Directions for this task: Set down the line that contains "568x795 pixels." and every line after it to the end of the entries, exactly as they stand and nothing more.

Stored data
==============================
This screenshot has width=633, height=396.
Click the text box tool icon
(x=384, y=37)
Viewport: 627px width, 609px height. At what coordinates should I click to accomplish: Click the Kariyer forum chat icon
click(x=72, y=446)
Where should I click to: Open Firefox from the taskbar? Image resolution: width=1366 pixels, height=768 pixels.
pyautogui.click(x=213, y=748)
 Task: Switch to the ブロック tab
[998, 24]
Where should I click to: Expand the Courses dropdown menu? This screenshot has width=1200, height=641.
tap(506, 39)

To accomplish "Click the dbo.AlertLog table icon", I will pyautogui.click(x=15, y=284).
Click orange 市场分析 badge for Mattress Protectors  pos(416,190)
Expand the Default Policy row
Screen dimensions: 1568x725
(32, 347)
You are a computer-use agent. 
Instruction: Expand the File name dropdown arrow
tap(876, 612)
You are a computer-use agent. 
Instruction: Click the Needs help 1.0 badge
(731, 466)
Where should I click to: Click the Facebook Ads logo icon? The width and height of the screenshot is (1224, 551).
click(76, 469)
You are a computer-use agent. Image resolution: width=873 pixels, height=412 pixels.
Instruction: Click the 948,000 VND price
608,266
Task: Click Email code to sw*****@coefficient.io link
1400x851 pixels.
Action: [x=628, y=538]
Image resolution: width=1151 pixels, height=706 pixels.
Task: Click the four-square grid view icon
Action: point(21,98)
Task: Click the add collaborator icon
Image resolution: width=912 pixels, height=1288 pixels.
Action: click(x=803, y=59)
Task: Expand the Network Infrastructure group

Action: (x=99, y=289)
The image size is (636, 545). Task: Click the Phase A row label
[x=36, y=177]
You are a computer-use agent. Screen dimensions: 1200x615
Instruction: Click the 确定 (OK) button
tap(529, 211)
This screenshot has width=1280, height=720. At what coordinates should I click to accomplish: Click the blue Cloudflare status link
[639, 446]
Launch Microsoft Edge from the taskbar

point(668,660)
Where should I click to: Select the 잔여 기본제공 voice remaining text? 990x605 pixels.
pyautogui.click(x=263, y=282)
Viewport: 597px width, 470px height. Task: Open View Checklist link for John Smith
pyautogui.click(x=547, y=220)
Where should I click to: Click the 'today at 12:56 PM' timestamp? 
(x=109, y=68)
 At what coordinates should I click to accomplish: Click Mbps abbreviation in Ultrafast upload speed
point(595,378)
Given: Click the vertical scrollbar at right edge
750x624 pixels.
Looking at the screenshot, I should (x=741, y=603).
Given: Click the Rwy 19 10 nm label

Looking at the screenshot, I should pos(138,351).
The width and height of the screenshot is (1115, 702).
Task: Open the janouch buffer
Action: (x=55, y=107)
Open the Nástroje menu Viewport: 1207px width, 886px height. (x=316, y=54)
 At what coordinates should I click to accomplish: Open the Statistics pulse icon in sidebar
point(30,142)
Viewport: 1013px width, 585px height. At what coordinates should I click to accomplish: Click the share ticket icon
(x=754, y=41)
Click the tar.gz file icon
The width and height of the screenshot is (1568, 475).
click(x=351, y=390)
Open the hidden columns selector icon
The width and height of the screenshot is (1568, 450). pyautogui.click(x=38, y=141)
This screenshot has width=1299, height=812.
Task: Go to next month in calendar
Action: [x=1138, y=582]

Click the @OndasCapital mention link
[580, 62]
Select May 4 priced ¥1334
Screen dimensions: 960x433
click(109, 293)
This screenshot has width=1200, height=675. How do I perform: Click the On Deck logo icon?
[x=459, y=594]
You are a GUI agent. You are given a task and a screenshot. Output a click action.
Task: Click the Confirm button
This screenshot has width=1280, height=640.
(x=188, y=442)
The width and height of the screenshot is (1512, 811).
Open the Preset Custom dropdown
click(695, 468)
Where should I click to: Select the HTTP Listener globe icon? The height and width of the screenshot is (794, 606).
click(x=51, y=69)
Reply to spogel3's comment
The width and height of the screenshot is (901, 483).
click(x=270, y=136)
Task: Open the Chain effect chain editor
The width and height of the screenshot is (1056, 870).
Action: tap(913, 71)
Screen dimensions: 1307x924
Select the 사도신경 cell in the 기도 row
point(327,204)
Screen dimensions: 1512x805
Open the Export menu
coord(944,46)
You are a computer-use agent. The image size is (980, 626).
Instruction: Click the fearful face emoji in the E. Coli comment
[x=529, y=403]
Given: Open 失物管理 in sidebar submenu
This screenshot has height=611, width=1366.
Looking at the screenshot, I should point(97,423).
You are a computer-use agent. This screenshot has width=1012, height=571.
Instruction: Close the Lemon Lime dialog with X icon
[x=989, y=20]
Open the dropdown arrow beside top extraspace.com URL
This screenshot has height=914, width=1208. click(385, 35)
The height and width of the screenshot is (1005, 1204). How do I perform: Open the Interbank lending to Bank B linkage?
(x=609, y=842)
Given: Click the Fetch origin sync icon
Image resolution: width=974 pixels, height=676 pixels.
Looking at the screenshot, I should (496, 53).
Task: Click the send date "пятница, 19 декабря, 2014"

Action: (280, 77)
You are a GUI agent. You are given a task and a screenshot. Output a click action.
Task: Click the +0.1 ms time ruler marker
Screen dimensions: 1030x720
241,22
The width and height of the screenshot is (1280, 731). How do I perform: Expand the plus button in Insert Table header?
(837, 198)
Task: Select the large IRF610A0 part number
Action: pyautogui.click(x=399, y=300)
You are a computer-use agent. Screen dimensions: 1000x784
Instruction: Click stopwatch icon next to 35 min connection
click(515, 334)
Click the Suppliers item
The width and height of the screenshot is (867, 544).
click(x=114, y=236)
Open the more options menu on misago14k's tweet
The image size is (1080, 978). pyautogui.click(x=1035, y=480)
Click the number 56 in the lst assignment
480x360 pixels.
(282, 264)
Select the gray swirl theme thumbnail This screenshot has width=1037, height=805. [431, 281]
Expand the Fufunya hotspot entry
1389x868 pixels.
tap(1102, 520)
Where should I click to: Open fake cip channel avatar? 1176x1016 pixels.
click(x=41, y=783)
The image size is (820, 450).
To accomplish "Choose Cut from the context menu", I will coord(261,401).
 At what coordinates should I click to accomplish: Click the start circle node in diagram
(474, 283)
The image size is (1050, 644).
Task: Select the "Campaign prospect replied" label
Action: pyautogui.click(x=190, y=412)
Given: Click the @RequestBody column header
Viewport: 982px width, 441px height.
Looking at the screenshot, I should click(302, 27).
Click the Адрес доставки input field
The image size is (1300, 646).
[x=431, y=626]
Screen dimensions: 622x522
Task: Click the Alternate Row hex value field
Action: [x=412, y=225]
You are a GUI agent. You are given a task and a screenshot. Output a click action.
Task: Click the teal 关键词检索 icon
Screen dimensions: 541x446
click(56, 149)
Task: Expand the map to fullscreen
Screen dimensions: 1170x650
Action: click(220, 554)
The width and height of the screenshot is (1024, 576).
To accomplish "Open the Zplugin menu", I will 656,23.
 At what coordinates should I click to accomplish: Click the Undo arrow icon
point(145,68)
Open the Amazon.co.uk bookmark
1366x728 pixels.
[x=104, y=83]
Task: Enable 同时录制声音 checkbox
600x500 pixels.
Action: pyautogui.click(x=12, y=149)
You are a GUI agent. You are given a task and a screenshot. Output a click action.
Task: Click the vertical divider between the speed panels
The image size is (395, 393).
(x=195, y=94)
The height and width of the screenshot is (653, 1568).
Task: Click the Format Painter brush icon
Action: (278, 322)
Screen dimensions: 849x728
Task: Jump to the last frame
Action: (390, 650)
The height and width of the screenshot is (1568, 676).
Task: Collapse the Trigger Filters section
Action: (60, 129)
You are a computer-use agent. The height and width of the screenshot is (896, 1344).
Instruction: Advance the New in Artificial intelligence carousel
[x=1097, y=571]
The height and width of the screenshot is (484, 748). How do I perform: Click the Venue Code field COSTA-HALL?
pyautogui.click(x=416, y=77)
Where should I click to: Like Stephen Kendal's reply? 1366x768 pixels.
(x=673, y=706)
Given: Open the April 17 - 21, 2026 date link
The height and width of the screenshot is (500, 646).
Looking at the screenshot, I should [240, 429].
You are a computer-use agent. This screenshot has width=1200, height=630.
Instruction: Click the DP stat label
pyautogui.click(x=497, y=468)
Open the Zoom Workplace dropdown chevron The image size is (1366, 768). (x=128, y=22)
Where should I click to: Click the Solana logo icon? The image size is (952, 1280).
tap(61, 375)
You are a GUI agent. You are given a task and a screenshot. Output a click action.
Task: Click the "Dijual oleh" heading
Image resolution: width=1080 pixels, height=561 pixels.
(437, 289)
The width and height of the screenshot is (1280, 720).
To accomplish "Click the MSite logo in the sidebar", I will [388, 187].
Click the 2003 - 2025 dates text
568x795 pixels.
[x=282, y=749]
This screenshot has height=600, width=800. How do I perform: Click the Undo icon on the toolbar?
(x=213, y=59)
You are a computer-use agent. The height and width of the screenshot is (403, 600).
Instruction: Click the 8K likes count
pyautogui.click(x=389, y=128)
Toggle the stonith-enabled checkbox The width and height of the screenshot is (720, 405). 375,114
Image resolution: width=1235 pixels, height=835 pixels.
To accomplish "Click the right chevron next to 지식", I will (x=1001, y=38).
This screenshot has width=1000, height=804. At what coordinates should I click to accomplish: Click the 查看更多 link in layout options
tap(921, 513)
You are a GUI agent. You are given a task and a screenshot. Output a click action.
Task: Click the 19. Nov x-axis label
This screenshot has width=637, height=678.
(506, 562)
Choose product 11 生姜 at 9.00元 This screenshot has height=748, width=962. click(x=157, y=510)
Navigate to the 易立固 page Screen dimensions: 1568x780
==============================
Solution:
568x795 pixels.
[x=282, y=749]
This screenshot has height=600, width=800. How do I perform: Click the Undo icon on the toolbar?
(x=213, y=59)
You are a computer-use agent. The height and width of the screenshot is (403, 600).
Instruction: Click the 8K likes count
pyautogui.click(x=389, y=128)
Toggle the stonith-enabled checkbox The width and height of the screenshot is (720, 405). 375,114
Image resolution: width=1235 pixels, height=835 pixels.
To accomplish "Click the right chevron next to 지식", I will (x=1001, y=38).
This screenshot has width=1000, height=804. At what coordinates should I click to accomplish: Click the 查看更多 link in layout options
tap(921, 513)
You are a GUI agent. You are given a task and a screenshot. Output a click action.
Task: Click the 19. Nov x-axis label
This screenshot has width=637, height=678.
(506, 562)
Choose product 11 生姜 at 9.00元 This screenshot has height=748, width=962. click(x=157, y=510)
Navigate to the 易立固 page Screen dimensions: 1568x780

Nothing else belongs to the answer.